Leveraging machine learning to predict e-commerce shopping behaviour and enhance recommendations
Authors
Ahmed, Sheikh Fuad
Issue Date
2024
Degree
MSc in Business Analytics
Publisher
Dublin Business School
Rights holder
Rights
Items in eSource are protected by copyright. Previously published items are made available in accordance with the copyright policy of the publisher/copyright holder.
Abstract
This study explored how machine learning techniques could predict e-commerce shopping behaviour and enhance product recommendations. The research analysed data from user interactions, purchase histories, and sentiment analysis to develop effective models. It involved thorough data preparation, including handling missing values, processing text with TFIDF, and applying SMOTE to balance the data.
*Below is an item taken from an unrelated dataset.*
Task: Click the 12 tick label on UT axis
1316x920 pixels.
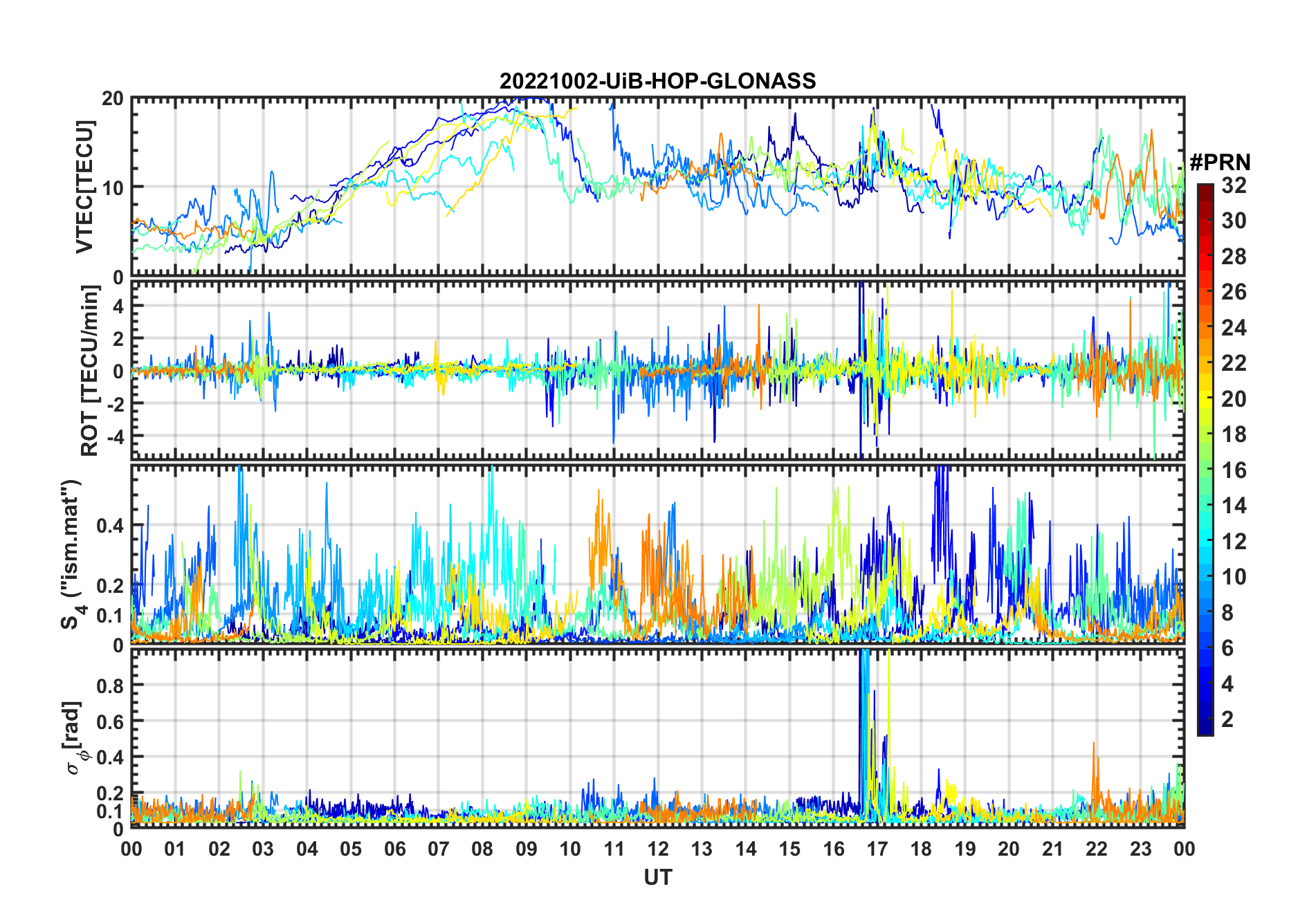Action: [657, 849]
Various models were tested such as Logistic Regression, AdaBoost, Random Forest, Naive Bayes, XGBoost, and Linear Support Vector Machine. The results indicated that Logistic Regression and AdaBoost were most effective for predicting shopping behaviour while Logistic Regression and Linear Support Vector Classifier excelled in sentiment analysis. These models achieved high accuracy, precision, and recall, demonstrating their practicality for real-world e-commerce applications. Implementing these models allowed e-commerce platforms to offer personalized recommendations, enhance customer satisfaction and increase sales. This study demonstrated the significant potential of machine learning to improve e-commerce strategies and enrich the overall shopping experience.